INSTRUCTIONS FOR THE TASK:
The expected answer holds every line from the first line of the data below through the line containing "You are a computer-use agent. This", exactly as written, and no other line.

[[ RECORDS open ]]

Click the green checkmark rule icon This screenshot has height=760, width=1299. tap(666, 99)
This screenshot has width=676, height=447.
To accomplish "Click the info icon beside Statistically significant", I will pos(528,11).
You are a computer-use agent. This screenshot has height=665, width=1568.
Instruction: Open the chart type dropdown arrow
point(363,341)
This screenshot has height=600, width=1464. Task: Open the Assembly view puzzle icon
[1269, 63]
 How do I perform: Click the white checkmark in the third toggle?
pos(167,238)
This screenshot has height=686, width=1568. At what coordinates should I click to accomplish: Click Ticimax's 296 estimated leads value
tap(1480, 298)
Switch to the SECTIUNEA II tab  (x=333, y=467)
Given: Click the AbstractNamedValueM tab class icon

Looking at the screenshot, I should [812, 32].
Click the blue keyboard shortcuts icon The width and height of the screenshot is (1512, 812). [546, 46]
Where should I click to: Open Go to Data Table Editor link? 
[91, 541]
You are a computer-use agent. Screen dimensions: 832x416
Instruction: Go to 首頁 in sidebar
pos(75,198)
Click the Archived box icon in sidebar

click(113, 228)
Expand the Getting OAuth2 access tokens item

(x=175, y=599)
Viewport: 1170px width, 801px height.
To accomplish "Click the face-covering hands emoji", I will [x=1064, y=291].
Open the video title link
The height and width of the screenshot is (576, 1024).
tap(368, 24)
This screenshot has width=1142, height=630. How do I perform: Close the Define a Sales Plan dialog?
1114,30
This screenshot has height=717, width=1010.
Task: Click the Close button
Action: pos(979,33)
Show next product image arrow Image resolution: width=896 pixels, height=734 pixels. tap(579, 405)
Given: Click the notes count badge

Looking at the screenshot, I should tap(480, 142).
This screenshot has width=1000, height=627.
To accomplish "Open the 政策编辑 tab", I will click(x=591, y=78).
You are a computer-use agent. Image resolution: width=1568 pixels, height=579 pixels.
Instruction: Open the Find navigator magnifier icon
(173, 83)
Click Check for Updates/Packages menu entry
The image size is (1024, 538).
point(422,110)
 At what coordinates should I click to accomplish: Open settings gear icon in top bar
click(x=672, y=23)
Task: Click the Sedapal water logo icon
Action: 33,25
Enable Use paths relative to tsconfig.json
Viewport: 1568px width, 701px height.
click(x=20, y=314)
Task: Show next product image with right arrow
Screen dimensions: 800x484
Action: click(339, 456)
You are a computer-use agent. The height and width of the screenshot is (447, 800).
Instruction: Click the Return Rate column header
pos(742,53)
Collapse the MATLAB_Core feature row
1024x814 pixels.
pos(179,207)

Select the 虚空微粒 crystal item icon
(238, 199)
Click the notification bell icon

[[ RECORDS closed ]]

EXERCISE SOLUTION:
Click the green checkmark rule icon This screenshot has height=760, width=1299. tap(666, 99)
This screenshot has width=676, height=447.
To accomplish "Click the info icon beside Statistically significant", I will pos(528,11).
You are a computer-use agent. This screenshot has height=665, width=1568.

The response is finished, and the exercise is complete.